What needs to be done
Every line below that carries the word "mode" needs to be copied.

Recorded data
-*-

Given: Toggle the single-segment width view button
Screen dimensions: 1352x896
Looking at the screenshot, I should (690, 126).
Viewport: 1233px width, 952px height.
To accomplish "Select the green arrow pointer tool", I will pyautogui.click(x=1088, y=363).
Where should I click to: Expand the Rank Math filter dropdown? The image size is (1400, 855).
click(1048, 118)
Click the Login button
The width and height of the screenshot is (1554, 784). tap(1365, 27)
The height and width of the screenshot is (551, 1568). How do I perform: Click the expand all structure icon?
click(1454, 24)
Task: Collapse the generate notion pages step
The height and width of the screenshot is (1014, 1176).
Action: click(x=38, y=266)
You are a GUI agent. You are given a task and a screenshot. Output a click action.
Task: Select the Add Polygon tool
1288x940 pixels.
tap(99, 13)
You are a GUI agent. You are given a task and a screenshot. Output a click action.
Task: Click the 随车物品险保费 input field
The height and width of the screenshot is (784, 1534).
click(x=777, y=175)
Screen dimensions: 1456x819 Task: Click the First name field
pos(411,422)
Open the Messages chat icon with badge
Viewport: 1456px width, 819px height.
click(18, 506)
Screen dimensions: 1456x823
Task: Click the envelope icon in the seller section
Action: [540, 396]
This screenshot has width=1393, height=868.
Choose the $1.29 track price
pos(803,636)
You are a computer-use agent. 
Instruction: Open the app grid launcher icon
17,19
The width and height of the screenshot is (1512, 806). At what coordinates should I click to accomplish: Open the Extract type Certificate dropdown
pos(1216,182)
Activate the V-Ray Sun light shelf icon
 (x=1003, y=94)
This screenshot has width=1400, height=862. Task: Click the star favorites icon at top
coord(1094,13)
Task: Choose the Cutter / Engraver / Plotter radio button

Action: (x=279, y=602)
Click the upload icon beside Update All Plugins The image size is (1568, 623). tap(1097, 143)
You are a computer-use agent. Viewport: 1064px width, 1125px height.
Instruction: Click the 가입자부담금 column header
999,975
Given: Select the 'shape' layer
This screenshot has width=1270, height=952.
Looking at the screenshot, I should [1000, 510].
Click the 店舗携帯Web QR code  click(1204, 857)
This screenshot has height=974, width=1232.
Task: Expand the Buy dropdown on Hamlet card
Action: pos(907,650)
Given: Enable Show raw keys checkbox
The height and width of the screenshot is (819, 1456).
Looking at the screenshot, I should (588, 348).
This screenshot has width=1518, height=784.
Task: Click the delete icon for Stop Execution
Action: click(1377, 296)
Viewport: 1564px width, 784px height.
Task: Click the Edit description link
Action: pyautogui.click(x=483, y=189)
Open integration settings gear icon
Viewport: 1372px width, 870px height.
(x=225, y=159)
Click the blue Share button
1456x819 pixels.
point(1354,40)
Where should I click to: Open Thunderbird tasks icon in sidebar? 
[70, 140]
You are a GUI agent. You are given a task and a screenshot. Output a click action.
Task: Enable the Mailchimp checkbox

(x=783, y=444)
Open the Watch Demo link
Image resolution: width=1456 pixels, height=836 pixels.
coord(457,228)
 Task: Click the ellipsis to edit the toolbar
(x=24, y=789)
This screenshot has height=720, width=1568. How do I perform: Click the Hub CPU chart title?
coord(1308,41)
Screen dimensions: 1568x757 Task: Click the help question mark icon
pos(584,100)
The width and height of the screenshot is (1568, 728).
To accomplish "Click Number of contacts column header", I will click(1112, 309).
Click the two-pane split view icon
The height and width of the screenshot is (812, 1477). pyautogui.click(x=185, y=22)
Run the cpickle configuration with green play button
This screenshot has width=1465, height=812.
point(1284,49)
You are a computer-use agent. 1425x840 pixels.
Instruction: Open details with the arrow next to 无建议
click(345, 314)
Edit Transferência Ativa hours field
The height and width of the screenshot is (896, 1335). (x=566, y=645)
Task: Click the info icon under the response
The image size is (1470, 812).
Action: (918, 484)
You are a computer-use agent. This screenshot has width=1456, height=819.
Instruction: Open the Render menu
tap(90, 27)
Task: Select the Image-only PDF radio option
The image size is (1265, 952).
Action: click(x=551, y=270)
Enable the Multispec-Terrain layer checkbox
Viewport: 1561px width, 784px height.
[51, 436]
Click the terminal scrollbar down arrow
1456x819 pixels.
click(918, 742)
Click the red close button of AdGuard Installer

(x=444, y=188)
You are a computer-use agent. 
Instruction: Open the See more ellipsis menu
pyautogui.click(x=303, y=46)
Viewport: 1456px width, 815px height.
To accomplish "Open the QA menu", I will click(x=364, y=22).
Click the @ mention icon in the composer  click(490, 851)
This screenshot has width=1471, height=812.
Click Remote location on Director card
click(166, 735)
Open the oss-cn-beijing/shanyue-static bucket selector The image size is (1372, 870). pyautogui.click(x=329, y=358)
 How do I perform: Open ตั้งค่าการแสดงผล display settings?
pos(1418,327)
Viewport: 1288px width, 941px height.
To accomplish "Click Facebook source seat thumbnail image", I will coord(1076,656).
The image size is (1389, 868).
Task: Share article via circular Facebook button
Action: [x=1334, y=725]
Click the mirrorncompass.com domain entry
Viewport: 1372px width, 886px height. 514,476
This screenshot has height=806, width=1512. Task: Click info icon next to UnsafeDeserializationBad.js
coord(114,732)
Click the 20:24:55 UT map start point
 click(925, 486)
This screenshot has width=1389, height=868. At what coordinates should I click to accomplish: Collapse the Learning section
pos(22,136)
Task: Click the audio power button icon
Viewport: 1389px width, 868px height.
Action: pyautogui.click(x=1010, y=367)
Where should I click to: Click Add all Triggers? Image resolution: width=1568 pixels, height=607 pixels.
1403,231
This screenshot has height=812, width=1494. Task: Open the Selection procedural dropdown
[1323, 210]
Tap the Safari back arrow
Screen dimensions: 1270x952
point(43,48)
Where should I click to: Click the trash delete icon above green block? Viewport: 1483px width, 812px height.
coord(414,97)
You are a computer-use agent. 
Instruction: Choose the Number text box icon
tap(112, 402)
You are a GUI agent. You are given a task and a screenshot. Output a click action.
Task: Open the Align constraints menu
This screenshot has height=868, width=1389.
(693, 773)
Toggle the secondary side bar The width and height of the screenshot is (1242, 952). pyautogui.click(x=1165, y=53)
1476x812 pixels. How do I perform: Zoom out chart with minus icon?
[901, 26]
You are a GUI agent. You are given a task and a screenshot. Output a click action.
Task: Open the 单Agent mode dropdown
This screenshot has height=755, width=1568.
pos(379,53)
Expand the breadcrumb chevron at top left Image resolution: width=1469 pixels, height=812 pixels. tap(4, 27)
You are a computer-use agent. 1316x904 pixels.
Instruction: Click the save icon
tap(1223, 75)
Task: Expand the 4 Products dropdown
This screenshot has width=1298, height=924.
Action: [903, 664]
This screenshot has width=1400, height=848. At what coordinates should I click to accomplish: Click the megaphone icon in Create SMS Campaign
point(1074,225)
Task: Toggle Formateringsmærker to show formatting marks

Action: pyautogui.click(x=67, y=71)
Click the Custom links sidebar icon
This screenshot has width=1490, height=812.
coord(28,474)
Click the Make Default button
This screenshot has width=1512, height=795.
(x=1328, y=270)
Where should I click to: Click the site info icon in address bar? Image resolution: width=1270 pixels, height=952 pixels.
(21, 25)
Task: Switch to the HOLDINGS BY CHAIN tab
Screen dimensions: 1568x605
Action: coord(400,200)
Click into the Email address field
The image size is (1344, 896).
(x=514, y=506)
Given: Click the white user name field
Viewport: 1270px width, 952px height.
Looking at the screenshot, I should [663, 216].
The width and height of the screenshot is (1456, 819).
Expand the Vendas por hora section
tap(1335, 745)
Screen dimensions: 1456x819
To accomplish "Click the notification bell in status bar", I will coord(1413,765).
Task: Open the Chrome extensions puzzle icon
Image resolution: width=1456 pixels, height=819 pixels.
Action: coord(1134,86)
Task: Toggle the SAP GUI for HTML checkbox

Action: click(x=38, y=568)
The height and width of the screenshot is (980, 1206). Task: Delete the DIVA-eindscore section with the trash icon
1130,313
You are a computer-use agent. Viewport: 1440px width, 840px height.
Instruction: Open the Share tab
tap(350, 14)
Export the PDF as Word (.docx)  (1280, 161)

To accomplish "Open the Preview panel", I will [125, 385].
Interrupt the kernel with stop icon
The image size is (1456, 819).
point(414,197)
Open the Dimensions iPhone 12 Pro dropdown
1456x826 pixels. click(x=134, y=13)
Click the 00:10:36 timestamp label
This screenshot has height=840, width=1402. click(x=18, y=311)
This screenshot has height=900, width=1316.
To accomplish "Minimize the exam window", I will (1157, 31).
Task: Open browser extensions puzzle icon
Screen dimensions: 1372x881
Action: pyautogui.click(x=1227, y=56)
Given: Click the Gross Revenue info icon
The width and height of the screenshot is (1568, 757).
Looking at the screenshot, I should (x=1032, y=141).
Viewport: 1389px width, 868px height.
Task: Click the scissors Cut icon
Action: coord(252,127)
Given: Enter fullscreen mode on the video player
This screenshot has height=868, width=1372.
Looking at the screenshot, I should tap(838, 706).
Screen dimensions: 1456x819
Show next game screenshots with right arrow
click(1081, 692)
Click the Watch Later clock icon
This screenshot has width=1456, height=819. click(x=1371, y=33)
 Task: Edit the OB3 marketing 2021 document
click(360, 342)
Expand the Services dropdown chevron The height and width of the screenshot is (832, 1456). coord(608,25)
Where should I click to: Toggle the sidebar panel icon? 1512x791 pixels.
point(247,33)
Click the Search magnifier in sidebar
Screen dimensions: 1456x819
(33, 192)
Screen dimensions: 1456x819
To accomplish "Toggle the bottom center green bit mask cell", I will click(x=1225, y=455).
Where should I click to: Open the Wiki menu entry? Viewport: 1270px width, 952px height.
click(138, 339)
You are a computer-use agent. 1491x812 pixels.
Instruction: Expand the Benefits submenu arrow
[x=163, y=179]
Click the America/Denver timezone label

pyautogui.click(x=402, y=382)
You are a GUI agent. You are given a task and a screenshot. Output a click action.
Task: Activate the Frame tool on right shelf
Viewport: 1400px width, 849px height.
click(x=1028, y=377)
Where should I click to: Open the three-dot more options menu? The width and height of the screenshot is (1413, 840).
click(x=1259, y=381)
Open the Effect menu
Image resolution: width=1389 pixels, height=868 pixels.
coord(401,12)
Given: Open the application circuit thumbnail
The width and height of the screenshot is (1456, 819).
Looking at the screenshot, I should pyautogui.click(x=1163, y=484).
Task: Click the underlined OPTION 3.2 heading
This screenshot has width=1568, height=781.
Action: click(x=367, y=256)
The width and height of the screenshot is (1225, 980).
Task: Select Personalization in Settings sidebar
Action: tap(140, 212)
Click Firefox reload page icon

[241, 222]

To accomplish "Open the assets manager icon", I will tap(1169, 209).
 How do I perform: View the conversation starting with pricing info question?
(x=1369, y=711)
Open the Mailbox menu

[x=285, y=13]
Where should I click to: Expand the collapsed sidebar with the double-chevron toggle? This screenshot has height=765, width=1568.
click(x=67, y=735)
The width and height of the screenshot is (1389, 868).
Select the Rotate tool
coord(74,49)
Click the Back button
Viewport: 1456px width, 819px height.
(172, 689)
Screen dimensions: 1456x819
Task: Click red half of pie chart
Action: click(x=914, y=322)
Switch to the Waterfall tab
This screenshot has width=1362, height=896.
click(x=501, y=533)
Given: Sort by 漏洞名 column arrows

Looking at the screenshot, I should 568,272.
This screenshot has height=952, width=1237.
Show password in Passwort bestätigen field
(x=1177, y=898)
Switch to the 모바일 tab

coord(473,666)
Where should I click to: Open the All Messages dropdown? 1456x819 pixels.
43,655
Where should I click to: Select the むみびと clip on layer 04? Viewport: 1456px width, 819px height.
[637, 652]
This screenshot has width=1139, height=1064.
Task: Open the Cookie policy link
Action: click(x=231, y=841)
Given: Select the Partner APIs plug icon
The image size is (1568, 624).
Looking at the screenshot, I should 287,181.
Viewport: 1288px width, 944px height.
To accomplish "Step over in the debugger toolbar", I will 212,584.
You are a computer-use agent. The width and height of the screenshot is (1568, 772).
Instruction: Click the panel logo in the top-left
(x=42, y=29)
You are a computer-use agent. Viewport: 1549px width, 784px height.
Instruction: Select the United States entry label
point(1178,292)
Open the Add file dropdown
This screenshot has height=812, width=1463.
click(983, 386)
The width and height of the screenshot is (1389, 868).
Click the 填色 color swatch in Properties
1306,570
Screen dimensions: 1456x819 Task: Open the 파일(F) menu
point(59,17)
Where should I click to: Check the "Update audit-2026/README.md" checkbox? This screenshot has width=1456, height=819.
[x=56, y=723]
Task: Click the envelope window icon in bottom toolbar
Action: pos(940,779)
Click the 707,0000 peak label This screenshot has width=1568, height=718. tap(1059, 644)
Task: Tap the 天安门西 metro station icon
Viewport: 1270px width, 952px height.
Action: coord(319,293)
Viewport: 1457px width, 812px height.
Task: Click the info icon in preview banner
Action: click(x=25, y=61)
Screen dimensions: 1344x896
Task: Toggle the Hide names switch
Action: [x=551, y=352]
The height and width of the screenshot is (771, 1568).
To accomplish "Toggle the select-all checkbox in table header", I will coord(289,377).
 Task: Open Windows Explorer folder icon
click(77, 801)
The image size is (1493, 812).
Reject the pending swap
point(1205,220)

-*-

Task output
Task: Open the 单Agent mode dropdown
Given: Enter fullscreen mode on the video player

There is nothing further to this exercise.